> [What to work on]:
For the data below, transcribe the part that opens with the line containing "The height and width of the screenshot is (544, 752)." and closes with the line containing "This screenshot has width=758, height=1240.", exactly and with no pictures.

> [Input data]:
□ □ □ □
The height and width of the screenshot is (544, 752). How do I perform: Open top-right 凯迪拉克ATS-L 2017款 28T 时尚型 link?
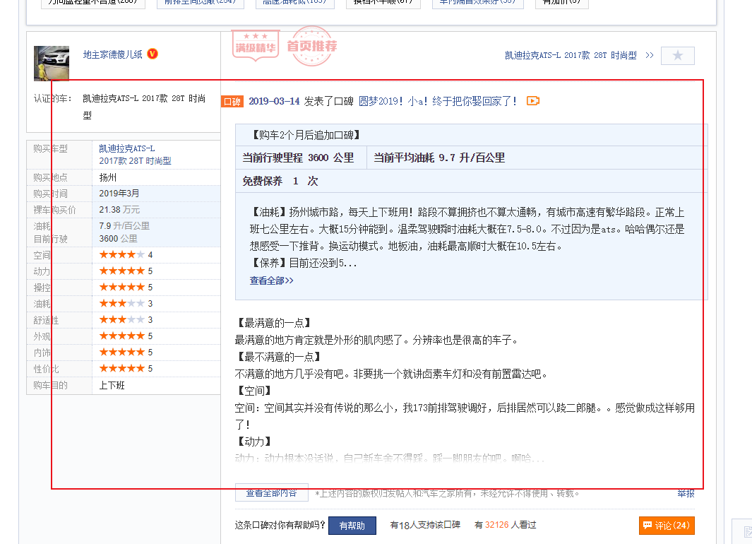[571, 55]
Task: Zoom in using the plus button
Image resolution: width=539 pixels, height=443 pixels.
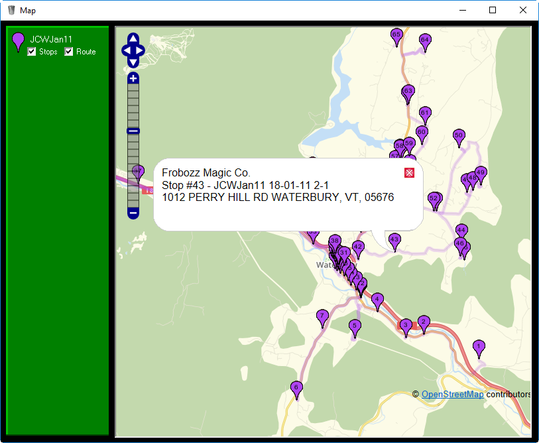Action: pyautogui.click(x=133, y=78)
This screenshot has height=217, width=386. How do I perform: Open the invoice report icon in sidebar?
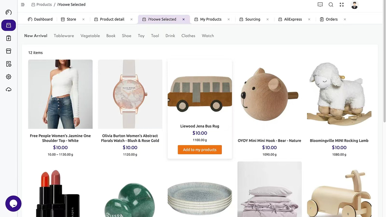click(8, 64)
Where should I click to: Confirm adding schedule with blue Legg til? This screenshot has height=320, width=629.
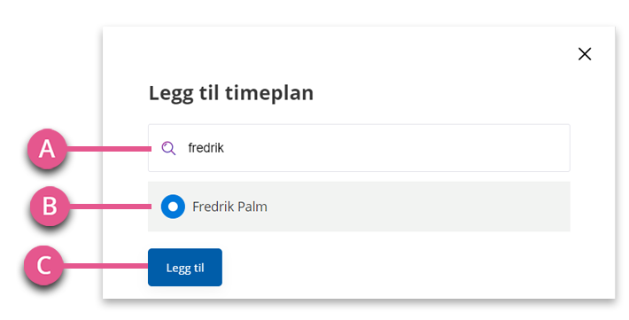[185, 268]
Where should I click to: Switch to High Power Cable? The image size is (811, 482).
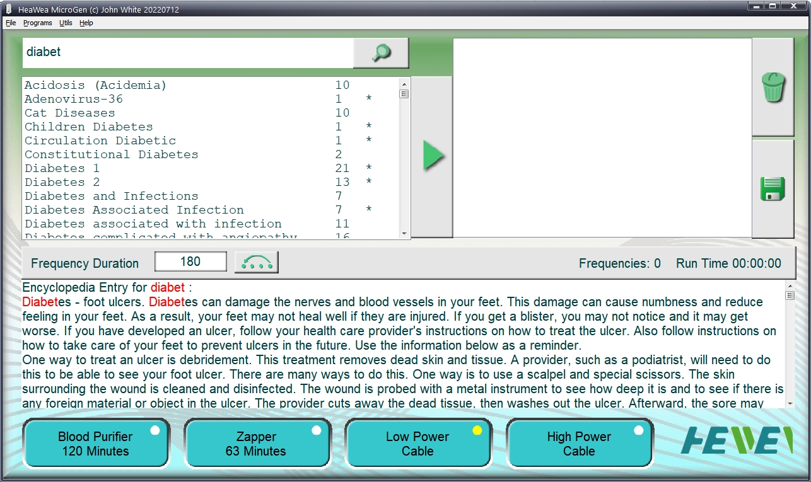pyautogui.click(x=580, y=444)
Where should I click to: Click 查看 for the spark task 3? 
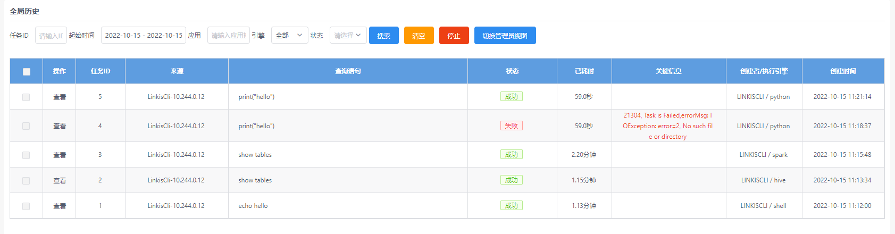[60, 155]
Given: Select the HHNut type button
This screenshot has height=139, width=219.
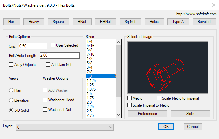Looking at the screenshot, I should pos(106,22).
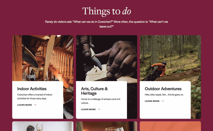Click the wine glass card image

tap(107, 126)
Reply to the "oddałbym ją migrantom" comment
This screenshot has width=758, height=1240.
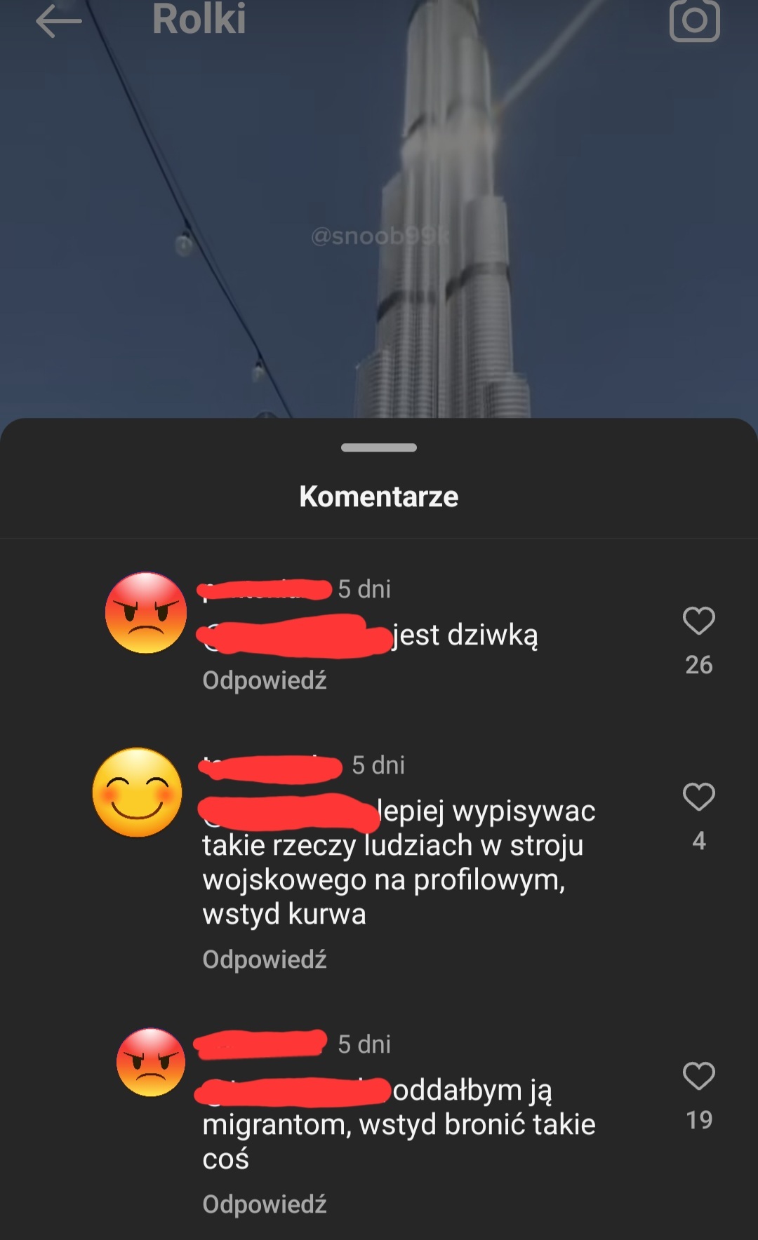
□ □ □ □
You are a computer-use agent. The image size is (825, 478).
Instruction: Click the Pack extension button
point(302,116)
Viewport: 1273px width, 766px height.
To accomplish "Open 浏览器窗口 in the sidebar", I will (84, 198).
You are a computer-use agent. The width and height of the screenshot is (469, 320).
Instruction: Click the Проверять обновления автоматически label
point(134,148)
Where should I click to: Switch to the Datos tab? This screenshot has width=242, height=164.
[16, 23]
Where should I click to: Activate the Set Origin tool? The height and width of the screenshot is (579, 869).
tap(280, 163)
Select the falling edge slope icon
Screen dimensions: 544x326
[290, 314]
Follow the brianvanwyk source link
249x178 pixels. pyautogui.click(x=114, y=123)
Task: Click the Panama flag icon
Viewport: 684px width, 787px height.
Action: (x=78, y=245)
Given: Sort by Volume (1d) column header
□ □ □ □
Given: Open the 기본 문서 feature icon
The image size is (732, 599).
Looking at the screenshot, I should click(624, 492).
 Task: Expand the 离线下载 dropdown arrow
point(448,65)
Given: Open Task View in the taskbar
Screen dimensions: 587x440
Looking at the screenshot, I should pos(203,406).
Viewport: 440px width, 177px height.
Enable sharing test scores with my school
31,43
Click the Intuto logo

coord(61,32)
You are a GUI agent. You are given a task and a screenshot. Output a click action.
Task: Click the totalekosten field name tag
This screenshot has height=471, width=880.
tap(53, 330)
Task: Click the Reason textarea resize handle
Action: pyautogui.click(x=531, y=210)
□ □ □ □
> [Task result]:
The height and width of the screenshot is (544, 752). How do I perform: Open top-right 凯迪拉克ATS-L 2017款 28T 时尚型 link?
[571, 55]
Task: Zoom in using the plus button
Image resolution: width=539 pixels, height=443 pixels.
Action: pyautogui.click(x=133, y=78)
This screenshot has height=217, width=386. How do I perform: Open the invoice report icon in sidebar?
click(8, 64)
Where should I click to: Confirm adding schedule with blue Legg til? This screenshot has height=320, width=629.
[185, 268]
Where should I click to: Switch to High Power Cable? The image size is (811, 482).
pyautogui.click(x=580, y=444)
Where should I click to: Click 查看 for the spark task 3? 
[60, 155]
Given: Select the HHNut type button
This screenshot has height=139, width=219.
Looking at the screenshot, I should pos(106,22).
Click the wine glass card image

tap(107, 126)
Reply to the "oddałbym ją migrantom" comment
This screenshot has width=758, height=1240.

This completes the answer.